Hacker News new | ask | show | jobs
by glymor 2897 days ago
A reply in the thread from David Major about performance:

"At the moment, performance is a mixed bag. Some tests are up and some are down. In particular I believe Speedometer is down a few percent."

"Note however that clang-cl is punching above its weight. These builds currently have neither LTO nor PGO, while our MSVC builds use both of those. Any regressions that we're seeing ought to be short-lived.

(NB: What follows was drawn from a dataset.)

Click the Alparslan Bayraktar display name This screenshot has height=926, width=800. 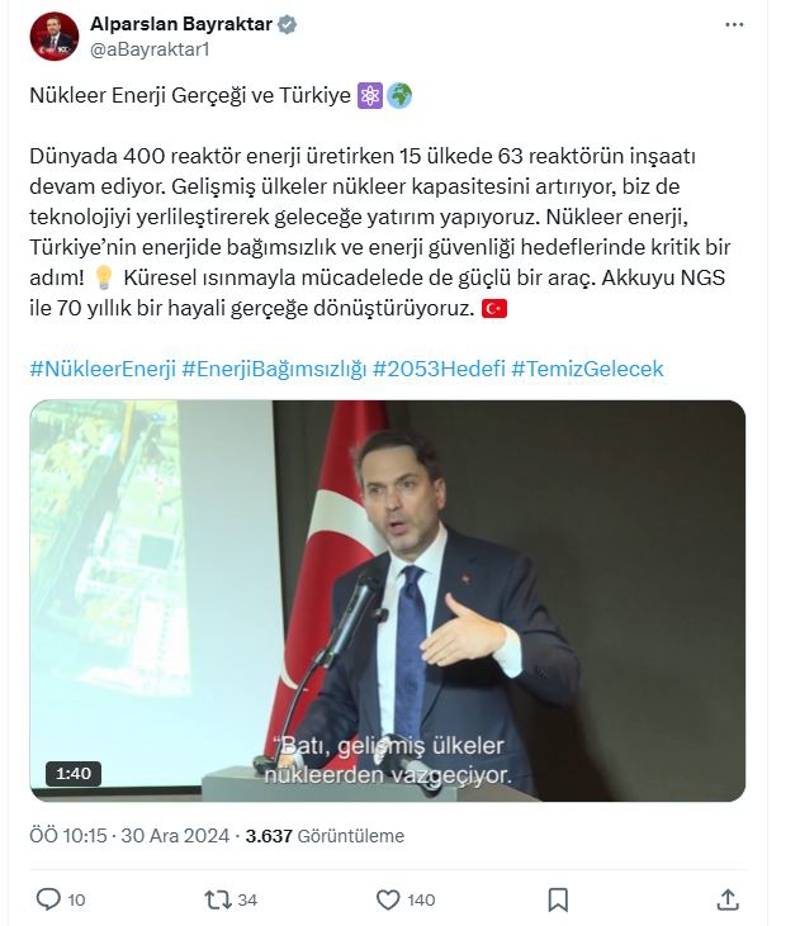181,25
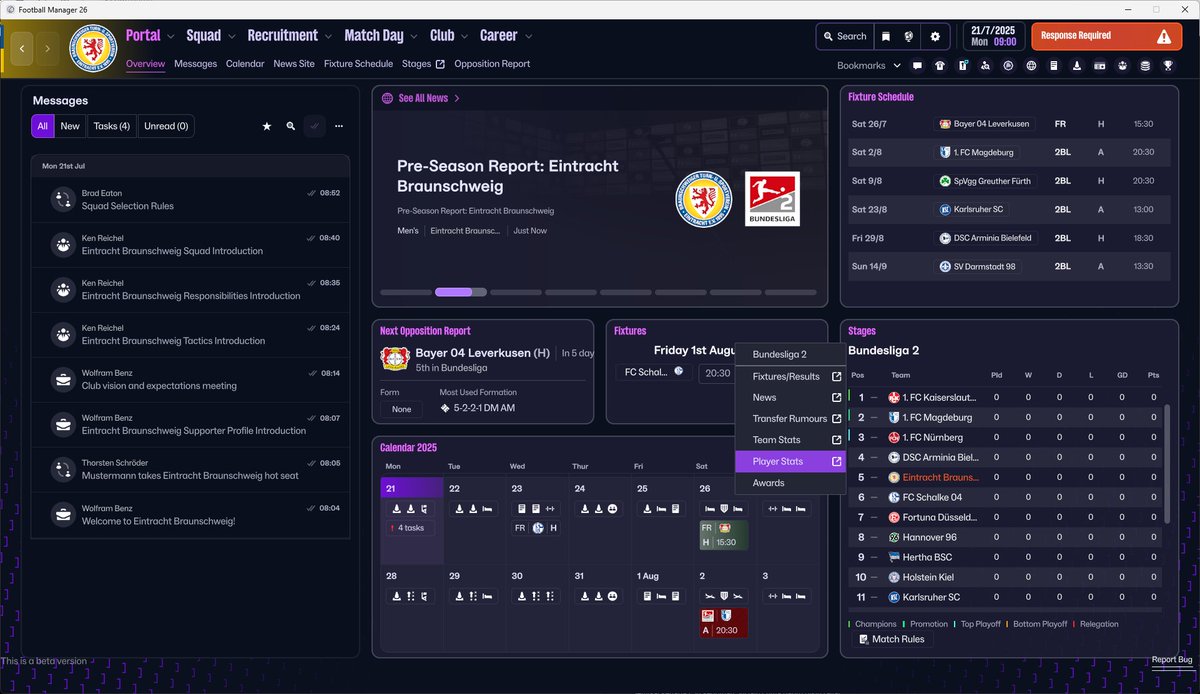Open the preferences gear icon
Viewport: 1200px width, 694px height.
tap(935, 35)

Once we enable LTO[1] and PGO[2], I expect clang to be a clear performance win."

[1] "LTO (Link Time Optimization) is a method for achieving better runtime performance through whole-program analysis and cross-module optimization." http://blog.llvm.org/2016/06/thinlto-scalable-and-incrementa...

[2] PGO = Profile Guided Optimization

2 comments

LTO can be particularly handy when doing devirtualization. Our experience ([1]) with Chromium demonstrated that there's a fair amount of virtual methods which have exactly two implementation in the code: one for production and another one for tests. While linking production code, it's trivial for this optimization to spot that, replace a virtual call with regular invocation and then often inline and allow for other in-place optimizations. In many cases of the renderer (Blink), that gives 3%-7% speedup out of nowhere.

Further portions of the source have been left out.